The report stated that more than 1,000 offences of violence have been dealt with in the same way during the same time period. The community remedy is said to be used for low-level crimes committed by first-time offenders.
“Victims are given a chance to have their say on the potential punishment if police decide to deal with an offence out of court,” it added.
According to the report, the police in Cumbria have used community resolutions nearly 6,800 times since 2016.
Violence against the person was the crime the disposal was most commonly used for with 2,686 of these offences dealt with in that way.
More than 1,500 community resolutions were dealt out for thefts and more than 1,100 for criminal damage.
Community resolutions have been used for sexual offences 47 times in the last six years, with a third of those coming last year.

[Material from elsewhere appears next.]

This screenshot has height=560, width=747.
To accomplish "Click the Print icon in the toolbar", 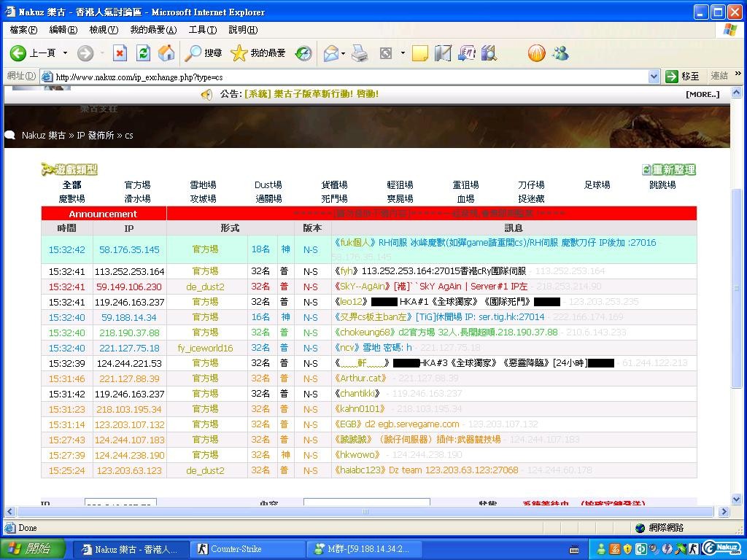I will [x=360, y=53].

Other offences dealt with in this way include robbery, fraud, burglary and possession of weapons.
Explaining Cumbria Police’s use of community resolutions, Detective Superintendent Jenny Beattie said: “In certain specific circumstances, Community Resolution can be the most suitable outcome to deal with a case involving a lower-level crime.
“When considering the final outcome of a crime, as well as the evidential test having to be reached, the victim’s feelings and circumstances are taken into consideration, in line with their Victims’ Code rights.
“This positive outcome can be used when the victim does not wish to go to court or when a charge is inappropriate for lower-level crimes.
“A Community Resolution provides the victim with an opportunity to have their say and be heard by the offender, in a safe and neutral environment and is evidenced as an effective way of addressing offender behaviour. Community Resolution requires the offender to face up to the consequences and impact of their actions.”
According to the report, the officer said the disposal could be an effective way to deal with crimes committed by children without criminalising them.
“Community Resolution is never a standalone action,” she added.
“Victims and offenders are both assessed for their safeguarding and welfare needs and offered professional support services in order to positively move forward.”